Yeah okay @Turi. MBTI types by external behavior "exclusively". See: 2 out of 4 "dichotomies". I guess that makes sense in the Turiverse?

By the way it's only E/I that even comes close to typing "exclusively" by (in this case, self-reporting on) external behavior, if you were to actually read all the questions.


> You are very literally, typed according to external behaviour.


As if anyone has said that you aren't.


> Thanks for the input, but isn't actually up for debate - I don't appreciate you insinuating I'm dishonest, either.


Well maybe you are unaware and it's not dishonesty because it's not conscious. And note that I didn't call you "dishonest" but only used the phrase "the honest truth" which means "the complete truth". If it makes you feel better, replace "honest" with "complete" and re-read.

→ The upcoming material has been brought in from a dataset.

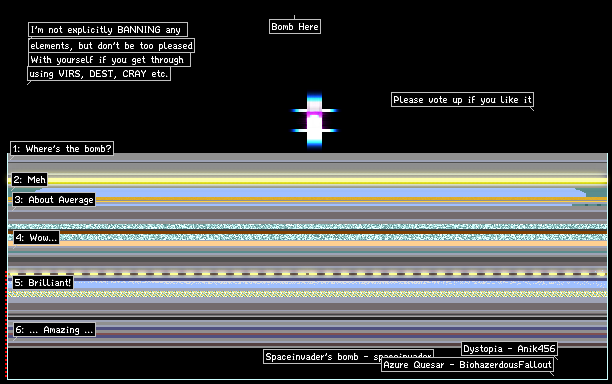Image resolution: width=612 pixels, height=384 pixels.
Task: Select 'Azure Quesar - BiohazerdousFallout' sign
Action: (x=467, y=364)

> I'm merely relaying the facts.
> The MBTI, beyond and and all doubt, types you according to external behaviour.
> The most basic understanding of I/E and P/J will make this abundantly clear.
> 
> Actually, can _you_ explain to me P/J, _*and the effect it has on how we are typed/sorted*_?
> Why, I'm at a loss and in need of some help - if you're happy to oblige.


The questions type you in MBTI, and you can read them!

I'm surprised you are using E/I instead of J/P to make your "types you according to external behavior" argument, as it's the only letter pair which is determined overwhelmingly by (self-reporting on) external behavior.

The J/P questions mostly ask you how you feel about two contrasting approaches, not what you actually do. So I guess you can in the loosest sense say these questions are _behavioral_ as in they relate to behaviors one can make, but they aren't typing you "according to *your external behavior*".

For example:


> In planning a trip, would you prefer to: (a) most of the time do whatever you feel like that day, or (b) know ahead of time what you'll be doing most days?


It's not asking you what you actually end up doing. This is a main difference between the typical E/I questions, and the typical J/P questions.

We can continue on this tangent if you really wish to dispute anything I'm saying, but apart from J/P and E/I, we still have 2 other letter pairs. If you really want to show "exclusivity" or "100%", those would probably be the best places to start, not like your claim even has any way of making it past E/I.


----------



## Turi

Ocean Helm said:


> Yeah okay @Turi. MBTI types by external behavior "exclusively". See: 2 out of 4 "dichotomies". I guess that makes sense in the Turiverse?
> 
> By the way it's only E/I that even comes close to typing "exclusively" by (in this case, self-reporting on) external behavior, if you were to actually read all the questions.


Nope, J/P too, as I've brought up repeatedly.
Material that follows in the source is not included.